What’s no so lucky? Lending money or paying back loans on New Year’s Day is a no-no; it guarantees you’ll be shelling out simoleons all year long.
- Even more unlucky: Breaking things on January 1st may wreak wreckage down the road–so be extra careful when handling your Hummel collection.
- Terribly unlucky: Lock up your laundry detergent, because doing the wash on New Year’s Day means that someone you love may “wash away” in the new year. According to Chinese superstition, sweeping the floor on New Year’s Day is also a bad choice, as you may sweep away your good luck along with the crumbs.
I could use a lucky year, so I’m planning to eat black-eyed peas on New Year’s Day while listening to my Black Eyed Peas “Energy Never Dies” CD–at top volume–thereby doubling my chances for a fortunate start. And to be on the safe side, I might skip doing the laundry for a week.
Next, I’m going to practice my New Year’s resolution of cultivating the fine art of unitasking. We often pride ourselves on our multitasking abilities: We juggle work deadlines, doctor appointments, and child care with one hand, while vacuuming with the other. Yet at the end of the day, we often feel that we haven’t done enough. Sound familiar?

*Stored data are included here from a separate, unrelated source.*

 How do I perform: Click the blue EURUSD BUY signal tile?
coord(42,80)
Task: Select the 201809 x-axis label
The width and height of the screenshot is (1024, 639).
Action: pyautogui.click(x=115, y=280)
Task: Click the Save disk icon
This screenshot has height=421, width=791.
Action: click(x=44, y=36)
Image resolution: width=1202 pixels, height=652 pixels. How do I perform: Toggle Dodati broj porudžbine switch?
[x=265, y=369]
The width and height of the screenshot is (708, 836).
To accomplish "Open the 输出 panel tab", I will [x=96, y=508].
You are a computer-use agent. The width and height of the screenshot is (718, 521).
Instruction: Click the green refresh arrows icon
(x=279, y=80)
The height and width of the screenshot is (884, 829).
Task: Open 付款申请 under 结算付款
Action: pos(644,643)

If your “to-do” list never gets done, consider making it shorter to begin with. (Setting the bar high is one thing, setting it “stupid high” is another.) And allow yourself some time each day to “unitask”–do one thing only: relax. Make doing nothing, in a sense, your focus. Turn off your busy mind, swing your legs up on the couch or chair, and close your eyes.
- To keep your mind off the “gotta dos,” focus on your breath.
- Notice the inhale: how does your belly or chest move with the inhalation? Does the breath make any sound? Do you feel any sensation in the nose?
- Likewise, observe the exhale. What sensations do you feel in the belly, chest, or shoulders? Can you hear the breath leaving the body? Can you feel movement of air around the nose or mouth?
As you focus on your breath, you will quiet your mind. That, in turn, will soothe your overstimulated nervous system. Even five minutes of this multitask-free timeout will help relieve fatigue and frustration. The laundry can wait. Let the machine answer the phone. And maybe you don’t have to work quite so hard.
Give yourself a gift in 2012–make time for you. Don’t let it be a cliche; rather, make it part of your lifestyle.
Happy New Year!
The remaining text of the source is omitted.